Realistically, my main goal in life at age 40 is not to be successful in my career, a joyful and enthusiastic partner in marriage, nor one who strives to save the world; rather, a successful, joyful, enthusiastic, and helpful owner of a horse, dammit. That's it. I think H is finally realizing I am serious about this one. As faithful readers of this blog know, a certain ProjectHouseFromHell, H's pride and joy and reason for getting up, out of bed, and breathing each and every day, has been a major stumbling block in my quest for equine happiness in the past year. Thus each and every step, how ever small, towards my goal absolutely and completely lights up my world like a sparkley vodka tonic on ice.

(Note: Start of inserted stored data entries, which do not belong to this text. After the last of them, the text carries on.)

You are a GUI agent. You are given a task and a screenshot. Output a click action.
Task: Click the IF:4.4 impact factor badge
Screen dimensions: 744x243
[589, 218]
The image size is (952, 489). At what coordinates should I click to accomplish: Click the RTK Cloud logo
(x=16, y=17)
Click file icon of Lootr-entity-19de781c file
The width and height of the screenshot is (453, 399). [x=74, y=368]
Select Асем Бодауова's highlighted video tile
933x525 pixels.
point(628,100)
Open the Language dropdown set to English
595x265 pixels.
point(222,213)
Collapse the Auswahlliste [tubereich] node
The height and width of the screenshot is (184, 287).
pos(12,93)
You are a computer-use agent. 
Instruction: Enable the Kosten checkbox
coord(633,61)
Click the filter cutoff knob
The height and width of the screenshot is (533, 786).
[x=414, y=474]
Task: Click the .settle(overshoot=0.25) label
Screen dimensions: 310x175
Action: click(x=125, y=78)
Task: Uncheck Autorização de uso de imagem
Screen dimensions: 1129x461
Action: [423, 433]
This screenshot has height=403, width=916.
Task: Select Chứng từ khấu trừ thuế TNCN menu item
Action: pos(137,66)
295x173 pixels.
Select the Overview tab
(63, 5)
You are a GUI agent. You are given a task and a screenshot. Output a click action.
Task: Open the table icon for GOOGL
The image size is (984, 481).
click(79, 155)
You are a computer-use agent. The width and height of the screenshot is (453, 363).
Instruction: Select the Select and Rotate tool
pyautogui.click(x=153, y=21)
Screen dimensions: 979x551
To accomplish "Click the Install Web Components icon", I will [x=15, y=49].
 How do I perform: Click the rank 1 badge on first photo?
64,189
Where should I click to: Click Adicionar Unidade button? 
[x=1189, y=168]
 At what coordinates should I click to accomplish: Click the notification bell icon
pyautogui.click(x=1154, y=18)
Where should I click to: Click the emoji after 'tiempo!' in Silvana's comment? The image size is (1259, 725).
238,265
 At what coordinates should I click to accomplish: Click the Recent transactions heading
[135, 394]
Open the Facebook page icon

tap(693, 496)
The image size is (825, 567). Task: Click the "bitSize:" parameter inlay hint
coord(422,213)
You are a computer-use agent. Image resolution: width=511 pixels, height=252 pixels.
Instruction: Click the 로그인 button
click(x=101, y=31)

Back to my thesis...ahem. So I arrived at The Barn, parked my car, and lugged my 750 lb. saddle bag inside. I bought my own saddle a couple of years ago (M-A-J-O-R sparkley vodka tonic!) and I keep it in a nice/protective saddle bag; however, due to the fine quality of the saddle and the fine quality of the stainless steel stirrups purchased for said saddle, the bag weighs a ton. Literally. Further, when I do my lugging between Motel 6 and Barn, the fine quality stainless steel stirrups usually crack me in the shin at least once during the treck from car to building. With my gentle demeanor these days, I am usually uttering a string of 4-letter words as I shuffle along with my precious load, the stirrups banging me in the shins with every step. As I got inside The Barn, I saw that a couple of the stalls were empty...meaning the people with a horse AND a pony (BOTH!) had moved their horses to a different barn. When I met Instructor in the barn aisle shortly after my brilliant observation, he said, "WTC, why don't you just keep your saddle in the tack room with the others (meaning the people who HAVE HORSES TO BOARD THERE)...so you don't get arrested for cursing in public like the village idiot."
This almost makes me a boarder! This is almost like having a horse! I am boarding my saddle at The Barn! I ceremoniously hung the saddle on one of the saddle racks. It was beautiful.
Sparkley Vodka Tonic On Ice, WITH LIME.